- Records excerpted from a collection
________________

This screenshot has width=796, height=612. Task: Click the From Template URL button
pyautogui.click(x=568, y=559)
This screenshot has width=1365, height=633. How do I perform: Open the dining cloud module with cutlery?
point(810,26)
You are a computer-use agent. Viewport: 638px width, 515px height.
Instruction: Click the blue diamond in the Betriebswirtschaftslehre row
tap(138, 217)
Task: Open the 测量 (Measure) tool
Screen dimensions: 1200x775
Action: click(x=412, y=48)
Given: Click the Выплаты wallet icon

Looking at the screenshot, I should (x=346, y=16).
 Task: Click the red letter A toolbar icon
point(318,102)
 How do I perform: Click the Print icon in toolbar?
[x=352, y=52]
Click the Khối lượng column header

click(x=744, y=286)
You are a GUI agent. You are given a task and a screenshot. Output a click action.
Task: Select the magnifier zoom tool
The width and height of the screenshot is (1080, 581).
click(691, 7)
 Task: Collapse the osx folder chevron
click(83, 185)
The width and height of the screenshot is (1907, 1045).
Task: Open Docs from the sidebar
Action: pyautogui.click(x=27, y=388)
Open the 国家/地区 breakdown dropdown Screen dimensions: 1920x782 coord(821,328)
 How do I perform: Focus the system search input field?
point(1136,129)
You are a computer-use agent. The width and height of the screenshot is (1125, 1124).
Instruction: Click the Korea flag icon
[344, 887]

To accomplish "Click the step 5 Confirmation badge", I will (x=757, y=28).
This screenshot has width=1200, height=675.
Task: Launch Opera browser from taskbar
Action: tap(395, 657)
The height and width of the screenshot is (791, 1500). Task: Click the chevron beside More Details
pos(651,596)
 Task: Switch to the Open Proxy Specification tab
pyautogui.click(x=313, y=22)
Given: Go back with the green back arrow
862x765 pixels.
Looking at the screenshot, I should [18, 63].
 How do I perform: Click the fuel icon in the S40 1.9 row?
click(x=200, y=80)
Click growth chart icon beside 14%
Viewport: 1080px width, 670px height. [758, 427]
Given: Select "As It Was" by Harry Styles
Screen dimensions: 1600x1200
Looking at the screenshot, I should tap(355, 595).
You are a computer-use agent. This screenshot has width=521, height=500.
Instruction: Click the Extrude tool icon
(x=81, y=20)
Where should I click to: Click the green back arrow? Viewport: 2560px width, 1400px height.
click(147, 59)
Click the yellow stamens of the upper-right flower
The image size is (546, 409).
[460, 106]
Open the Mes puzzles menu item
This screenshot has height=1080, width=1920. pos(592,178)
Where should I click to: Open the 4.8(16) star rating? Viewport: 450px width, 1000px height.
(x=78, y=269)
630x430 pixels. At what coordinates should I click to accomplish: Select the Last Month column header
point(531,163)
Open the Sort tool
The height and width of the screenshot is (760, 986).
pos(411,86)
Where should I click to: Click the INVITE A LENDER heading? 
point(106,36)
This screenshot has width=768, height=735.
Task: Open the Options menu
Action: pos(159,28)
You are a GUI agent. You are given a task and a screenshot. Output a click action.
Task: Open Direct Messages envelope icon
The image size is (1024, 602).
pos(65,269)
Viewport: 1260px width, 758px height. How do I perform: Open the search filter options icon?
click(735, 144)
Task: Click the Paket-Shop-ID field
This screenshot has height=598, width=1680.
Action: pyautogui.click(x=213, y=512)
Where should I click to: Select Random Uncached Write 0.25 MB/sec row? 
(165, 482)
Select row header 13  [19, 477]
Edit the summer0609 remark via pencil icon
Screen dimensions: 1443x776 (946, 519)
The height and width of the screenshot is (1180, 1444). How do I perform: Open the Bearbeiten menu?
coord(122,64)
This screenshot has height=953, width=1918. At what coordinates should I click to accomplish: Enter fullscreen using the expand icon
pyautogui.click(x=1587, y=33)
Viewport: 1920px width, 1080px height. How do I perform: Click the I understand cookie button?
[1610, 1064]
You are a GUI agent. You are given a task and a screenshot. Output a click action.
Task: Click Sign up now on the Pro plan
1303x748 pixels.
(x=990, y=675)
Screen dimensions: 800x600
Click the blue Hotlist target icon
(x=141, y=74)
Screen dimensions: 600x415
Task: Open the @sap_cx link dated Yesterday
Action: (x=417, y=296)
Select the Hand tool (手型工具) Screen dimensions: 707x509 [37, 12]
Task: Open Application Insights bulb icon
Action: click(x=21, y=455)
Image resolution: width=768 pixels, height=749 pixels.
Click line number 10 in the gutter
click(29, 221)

________________

Convert the lines above into a numbered list, omitting any blank lines.

1. This screenshot has width=796, height=612. Task: Click the From Template URL button
2. pyautogui.click(x=568, y=559)
3. This screenshot has width=1365, height=633. How do I perform: Open the dining cloud module with cutlery?
4. point(810,26)
5. You are a computer-use agent. Viewport: 638px width, 515px height.
6. Instruction: Click the blue diamond in the Betriebswirtschaftslehre row
7. tap(138, 217)
8. Task: Open the 测量 (Measure) tool
9. Screen dimensions: 1200x775
10. Action: click(x=412, y=48)
11. Given: Click the Выплаты wallet icon
12. Looking at the screenshot, I should (x=346, y=16).
13.  Task: Click the red letter A toolbar icon
14. point(318,102)
15.  How do I perform: Click the Print icon in toolbar?
16. [x=352, y=52]
17. Click the Khối lượng column header
18. click(x=744, y=286)
19. You are a GUI agent. You are given a task and a screenshot. Output a click action.
20. Task: Select the magnifier zoom tool
21. The width and height of the screenshot is (1080, 581).
22. click(691, 7)
23.  Task: Collapse the osx folder chevron
24. click(83, 185)
25. The width and height of the screenshot is (1907, 1045).
26. Task: Open Docs from the sidebar
27. Action: pyautogui.click(x=27, y=388)
28. Open the 国家/地区 breakdown dropdown Screen dimensions: 1920x782 coord(821,328)
29.  How do I perform: Focus the system search input field?
30. point(1136,129)
31. You are a computer-use agent. The width and height of the screenshot is (1125, 1124).
32. Instruction: Click the Korea flag icon
33. [344, 887]
34. To accomplish "Click the step 5 Confirmation badge", I will (x=757, y=28).
35. This screenshot has width=1200, height=675.
36. Task: Launch Opera browser from taskbar
37. Action: tap(395, 657)
38. The height and width of the screenshot is (791, 1500). Task: Click the chevron beside More Details
39. pos(651,596)
40.  Task: Switch to the Open Proxy Specification tab
41. pyautogui.click(x=313, y=22)
42. Given: Go back with the green back arrow
43. 862x765 pixels.
44. Looking at the screenshot, I should [18, 63].
45.  How do I perform: Click the fuel icon in the S40 1.9 row?
46. click(x=200, y=80)
47. Click growth chart icon beside 14%
48. Viewport: 1080px width, 670px height. [758, 427]
49. Given: Select "As It Was" by Harry Styles
50. Screen dimensions: 1600x1200
51. Looking at the screenshot, I should tap(355, 595).
52. You are a computer-use agent. This screenshot has width=521, height=500.
53. Instruction: Click the Extrude tool icon
54. (x=81, y=20)
55. Where should I click to: Click the green back arrow? Viewport: 2560px width, 1400px height.
56. click(147, 59)
57. Click the yellow stamens of the upper-right flower
58. The image size is (546, 409).
59. [460, 106]
60. Open the Mes puzzles menu item
61. This screenshot has height=1080, width=1920. pos(592,178)
62. Where should I click to: Open the 4.8(16) star rating? Viewport: 450px width, 1000px height.
63. (x=78, y=269)
64. 630x430 pixels. At what coordinates should I click to accomplish: Select the Last Month column header
65. point(531,163)
66. Open the Sort tool
67. The height and width of the screenshot is (760, 986).
68. pos(411,86)
69. Where should I click to: Click the INVITE A LENDER heading? 
70. point(106,36)
71. This screenshot has width=768, height=735.
72. Task: Open the Options menu
73. Action: pos(159,28)
74. You are a GUI agent. You are given a task and a screenshot. Output a click action.
75. Task: Open Direct Messages envelope icon
76. The image size is (1024, 602).
77. pos(65,269)
78. Viewport: 1260px width, 758px height. How do I perform: Open the search filter options icon?
79. click(735, 144)
80. Task: Click the Paket-Shop-ID field
81. This screenshot has height=598, width=1680.
82. Action: pyautogui.click(x=213, y=512)
83. Where should I click to: Select Random Uncached Write 0.25 MB/sec row? 
84. (165, 482)
85. Select row header 13  [19, 477]
86. Edit the summer0609 remark via pencil icon
87. Screen dimensions: 1443x776 (946, 519)
88. The height and width of the screenshot is (1180, 1444). How do I perform: Open the Bearbeiten menu?
89. coord(122,64)
90. This screenshot has height=953, width=1918. At what coordinates should I click to accomplish: Enter fullscreen using the expand icon
91. pyautogui.click(x=1587, y=33)
92. Viewport: 1920px width, 1080px height. How do I perform: Click the I understand cookie button?
93. [1610, 1064]
94. You are a GUI agent. You are given a task and a screenshot. Output a click action.
95. Task: Click Sign up now on the Pro plan
96. 1303x748 pixels.
97. (x=990, y=675)
98. Screen dimensions: 800x600
99. Click the blue Hotlist target icon
100. (x=141, y=74)
101. Screen dimensions: 600x415
102. Task: Open the @sap_cx link dated Yesterday
103. Action: (x=417, y=296)
104. Select the Hand tool (手型工具) Screen dimensions: 707x509 [37, 12]
105. Task: Open Application Insights bulb icon
106. Action: click(x=21, y=455)
107. Image resolution: width=768 pixels, height=749 pixels.
108. Click line number 10 in the gutter
109. click(29, 221)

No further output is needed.